§ **Görevin istediği**
Aşağıdaki seçili metinde aşırılık tanımlanırken paylaşılan bilginin hangi yönleri sayılıyor? Hepsini yazın.

§ **Seçili metin**
------------------------
| Eğitim

Çocuklar neden internette aşırı paylaşım yapıyor? Bir çocuk psikoloğundan içgörüler

Alžbeta Kovaľová | 03 May 2024
Paylaş

Onları daha fazla bilgilendirerek aşırı paylaşımı önleyebiliriz

Günümüzün dijital çağı hem ebeveynlerin hem de çocukların üstesinden gelmesi gereken benzersiz bir konu ortaya koyuyor: Aşırı paylaşım. Bu paylaşımlar hassas bilgileri içerebilir ancak sorun sadece bu değildir. Aşırılık, bağlama ve duruma göre paylaşılan bilginin sıklığı veya derinliği ve kapsamı olarak tanımlanabilir. Bunun bir göstergesi, günün sonunda bir kişinin ya da bu örnekte bir çocuğun bu kadar çok şey paylaştığına pişman olabileceği ve olumsuz sonuçların ortaya çıkabileceği olabilir.
------------------------
§ **Kayıt alıntıları**
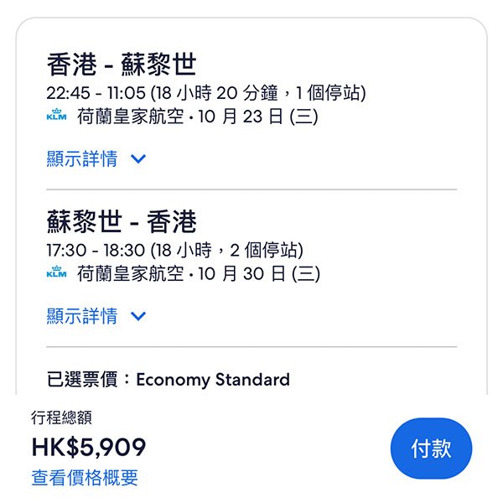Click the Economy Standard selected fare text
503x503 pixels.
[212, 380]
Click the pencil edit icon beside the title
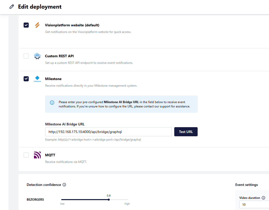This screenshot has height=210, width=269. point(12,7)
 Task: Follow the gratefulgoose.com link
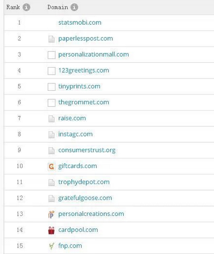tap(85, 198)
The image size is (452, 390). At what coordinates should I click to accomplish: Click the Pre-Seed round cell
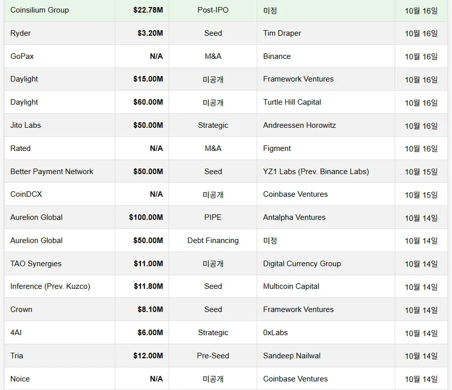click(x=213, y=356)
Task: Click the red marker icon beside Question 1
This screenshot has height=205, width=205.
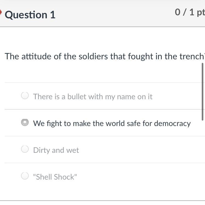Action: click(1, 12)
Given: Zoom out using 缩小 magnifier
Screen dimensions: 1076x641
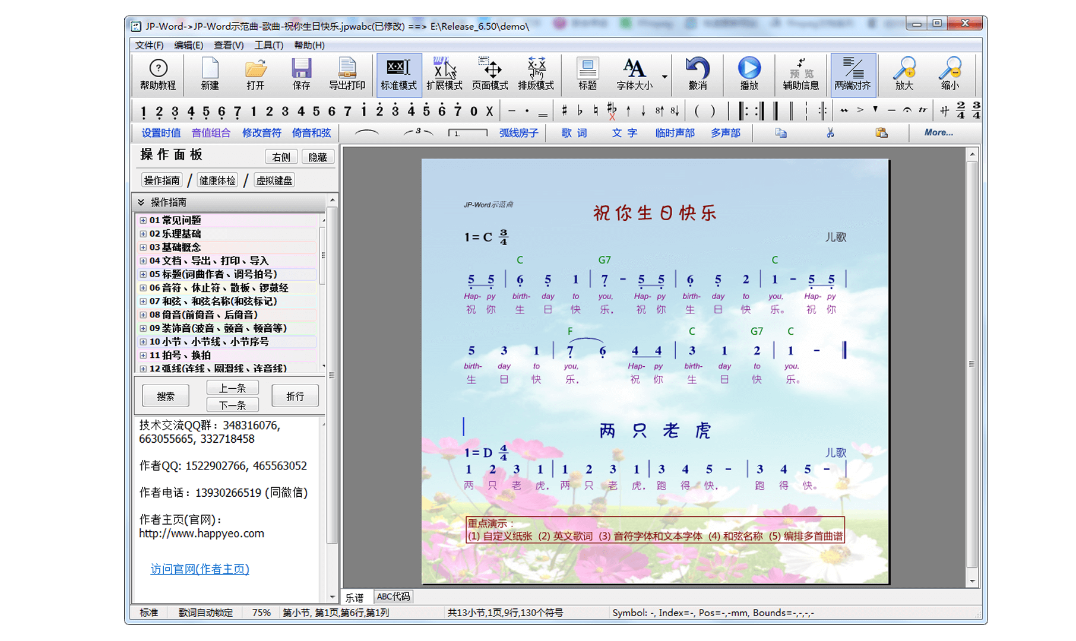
------------------------
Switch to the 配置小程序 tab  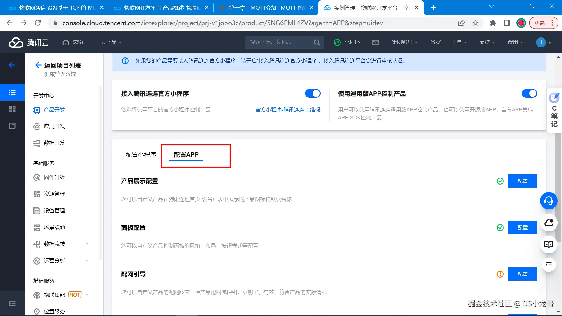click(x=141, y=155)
------------------------
§ **Görevin yanıtı**
Sıklık, derinlik, kapsam